Rams-Saints: Revisiting our prediction

I know this is a little late arriving, but I’m watching the Rams at halftime, tied 14-all with the mighty New Orleans Saints, and thought it was worth revisiting the RamsHerd preseason prediction for this game:

Week 10: The Jim Haslett Memorial Bowl

Week Date Opponent LY: Record LY: Points 3Y: Record 3Y: Points
10 Nov 1 vs New Orleans Saints 8-8 463/393 25-23 1255/1103
Rams games vs opponent, last three seasons:
Week 10, 2007: Won 37-29 at New Orleans

Not Reggie Bush or Drew Brees

The Saints know they have a problem. Their passing game will be as good as ever this season, maybe better if Marques Colston and Reggie Bush stay healthy for 16 games. All they have to do is fix everything else.
Football Outsiders 2009 Almanac

There’s a strange symmetry going on here. Two years ago, the Rams were winless after eight games, and entered the bye week the hands-down worst team in the NFL. The week-long nap passed, and the Rams roared out against their former divisional opponents for a season-high 37 points. It was a dramatic performance, but its effects were unfortunately short-lived.

The loss dropped the Saints to an uneven 4-5, in what would wind up to be their first losing season since the Katrina season in 2005.

This season, the Saints are expected to be fully reloaded, and likely jousting with the Falcons as the class of the NFC South. In fact, this game follows two home games against two hard-running teams in Atlanta and Carolina, and immediately afterwards, they travel to Tampa. They won’t be able to afford a misstep against a rebuilding team like the Rams.

In short, this is a classic “trap” game. One that the Rams should have no business winning, but just might anyway.

Two factors will weigh heavily on this game: 1) the Rams’ blitz pickup, as new defensive coordinator Gregg Williams is an aficionado of bringing the house; and 2) the rehabilitation of Donnie Avery (foot) and Laurent Robinson (career), as the Saints’ defensive backs can be beaten deep, for both big-play pass completions and untimely penalties. Having a bye week to rest up — and eight weeks of Saints’ game film to study — gives the Rams an edge in both categories. A third factor, one that can’t be gameplanned for — Reggie Bush on special teams — could overshadow both.

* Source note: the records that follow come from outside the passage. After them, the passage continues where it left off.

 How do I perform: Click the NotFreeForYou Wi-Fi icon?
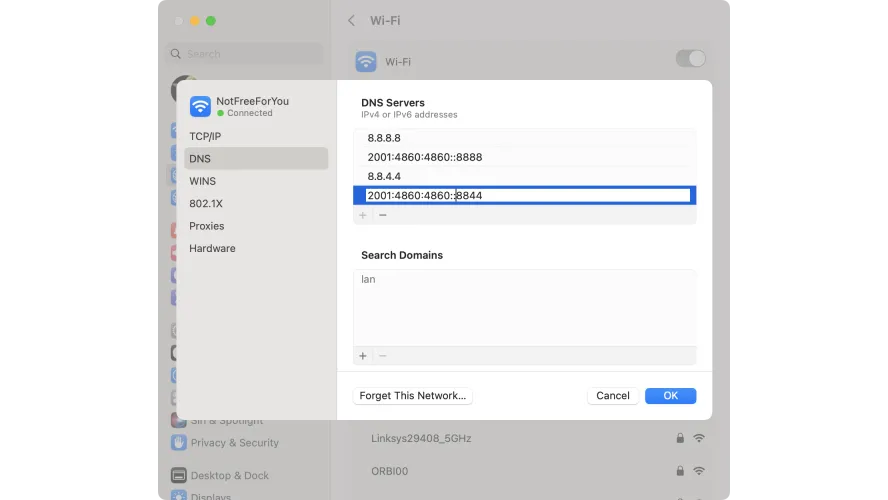[200, 106]
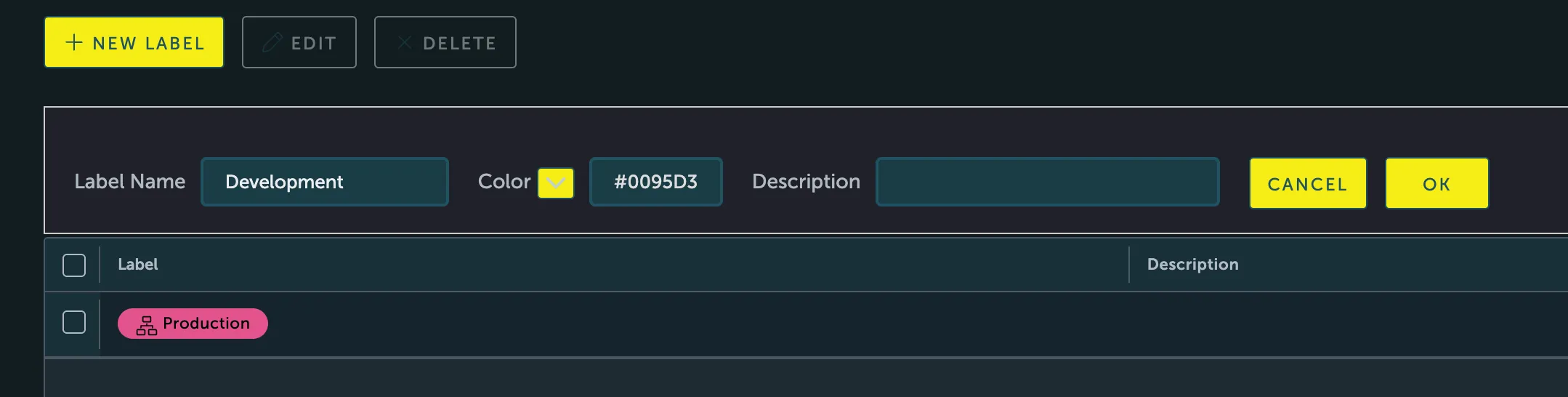The image size is (1568, 397).
Task: Tick the select-all checkbox in table header
Action: [74, 265]
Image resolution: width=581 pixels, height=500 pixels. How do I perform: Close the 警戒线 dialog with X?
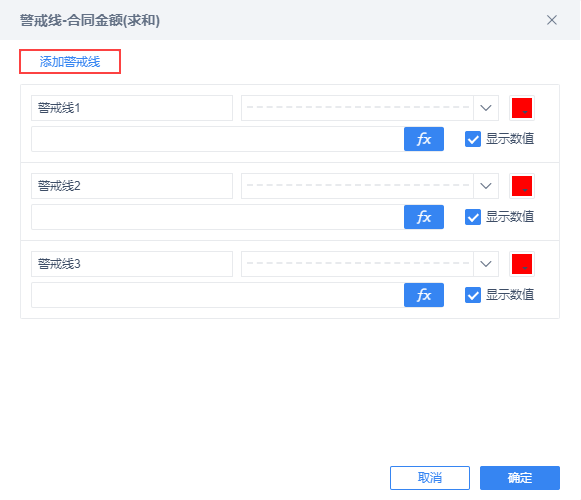click(552, 20)
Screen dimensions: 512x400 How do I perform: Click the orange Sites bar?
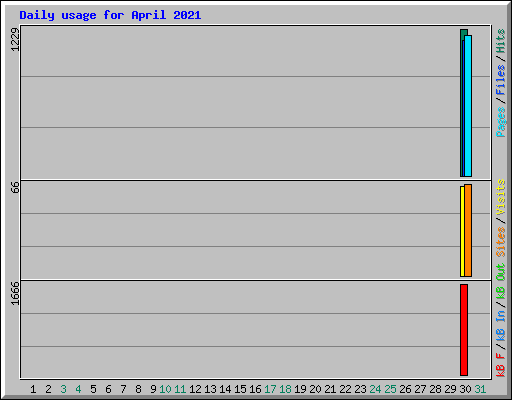[x=468, y=230]
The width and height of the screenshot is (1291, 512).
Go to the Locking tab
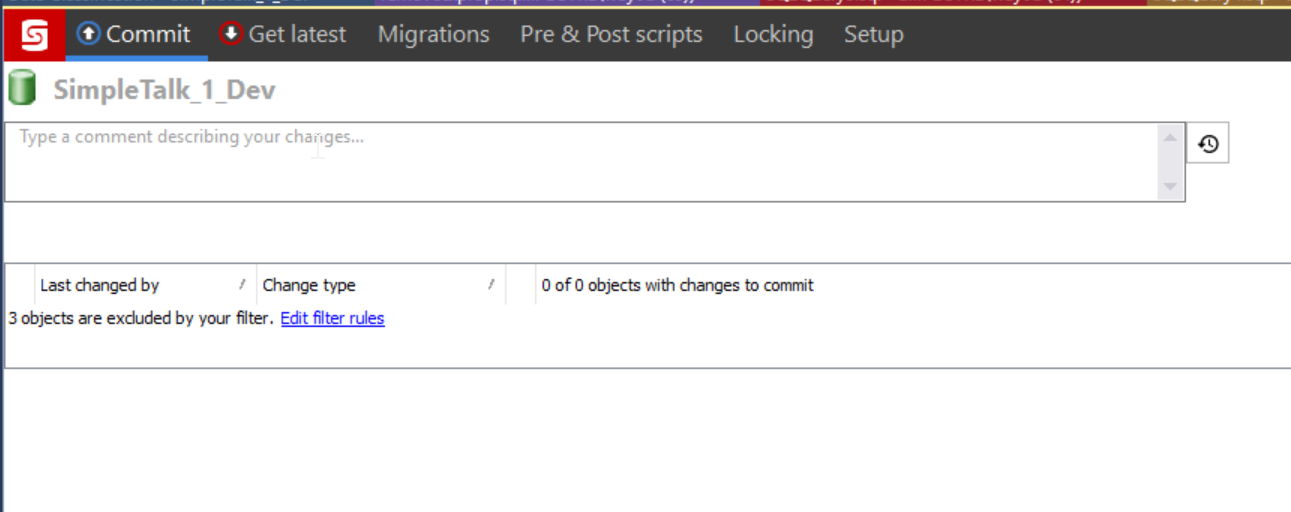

This game could swing either way, and will keep fans in their seats all the way to the finish. Let’s call it 31-30 Saints and keep our true optimism in our hip pocket.

So far, so good. Just replace Laurent Robinson for new addition Brandon Gibson, and make the Saints the clear class of the NFC South, and the game is going according to script. Surprising, no?